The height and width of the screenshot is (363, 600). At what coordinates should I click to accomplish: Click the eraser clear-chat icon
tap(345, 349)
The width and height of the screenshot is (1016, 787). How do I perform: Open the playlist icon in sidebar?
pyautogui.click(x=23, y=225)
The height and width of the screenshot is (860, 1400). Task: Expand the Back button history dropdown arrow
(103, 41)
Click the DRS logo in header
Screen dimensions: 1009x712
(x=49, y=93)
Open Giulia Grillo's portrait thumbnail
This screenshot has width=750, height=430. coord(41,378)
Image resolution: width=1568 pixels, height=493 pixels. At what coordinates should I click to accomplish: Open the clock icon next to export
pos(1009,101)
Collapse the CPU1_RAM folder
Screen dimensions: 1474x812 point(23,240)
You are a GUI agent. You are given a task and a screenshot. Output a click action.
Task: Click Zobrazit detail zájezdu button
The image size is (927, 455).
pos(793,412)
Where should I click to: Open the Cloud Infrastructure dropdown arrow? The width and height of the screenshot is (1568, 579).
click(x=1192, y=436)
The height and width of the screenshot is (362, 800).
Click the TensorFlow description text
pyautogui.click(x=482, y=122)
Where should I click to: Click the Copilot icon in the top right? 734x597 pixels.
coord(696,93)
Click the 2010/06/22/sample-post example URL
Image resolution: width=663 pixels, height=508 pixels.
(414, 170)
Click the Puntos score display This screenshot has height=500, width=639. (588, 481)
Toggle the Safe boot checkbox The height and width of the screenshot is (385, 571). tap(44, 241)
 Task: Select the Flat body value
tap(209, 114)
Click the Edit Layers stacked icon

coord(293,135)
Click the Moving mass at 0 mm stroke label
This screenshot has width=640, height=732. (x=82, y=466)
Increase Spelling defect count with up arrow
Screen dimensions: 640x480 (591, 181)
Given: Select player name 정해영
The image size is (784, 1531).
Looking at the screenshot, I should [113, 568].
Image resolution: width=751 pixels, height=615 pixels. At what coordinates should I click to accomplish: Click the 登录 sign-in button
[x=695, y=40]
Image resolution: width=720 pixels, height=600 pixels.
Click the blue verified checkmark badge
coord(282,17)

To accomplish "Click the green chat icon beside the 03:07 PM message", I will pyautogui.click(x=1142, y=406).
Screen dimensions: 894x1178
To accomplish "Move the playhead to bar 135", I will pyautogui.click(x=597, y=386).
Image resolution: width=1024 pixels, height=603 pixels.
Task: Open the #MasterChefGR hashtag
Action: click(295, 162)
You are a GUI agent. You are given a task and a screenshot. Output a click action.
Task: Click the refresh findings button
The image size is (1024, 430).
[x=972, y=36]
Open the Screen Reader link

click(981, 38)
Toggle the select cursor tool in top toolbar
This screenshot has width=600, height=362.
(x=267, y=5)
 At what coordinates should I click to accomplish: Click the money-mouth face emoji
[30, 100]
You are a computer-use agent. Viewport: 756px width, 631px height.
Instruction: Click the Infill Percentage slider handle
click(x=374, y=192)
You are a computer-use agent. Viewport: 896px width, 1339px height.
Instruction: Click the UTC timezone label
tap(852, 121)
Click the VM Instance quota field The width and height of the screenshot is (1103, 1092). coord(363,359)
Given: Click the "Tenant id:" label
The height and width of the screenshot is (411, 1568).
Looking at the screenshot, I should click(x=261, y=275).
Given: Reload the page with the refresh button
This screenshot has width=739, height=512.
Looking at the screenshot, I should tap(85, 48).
+++
▶ **What this task involves**: Using the listing, filter for "agent" and return the matching lines.

▶ **Solution**:
You are a GUI agent. You are given a task and a screenshot. Output a click action.
You are a GUI agent. You are given a task and a screenshot. Output a click action.
You are a computer-use agent. Viewport: 756px width, 631px height.
You are a computer-use agent. Viewport: 896px width, 1339px height.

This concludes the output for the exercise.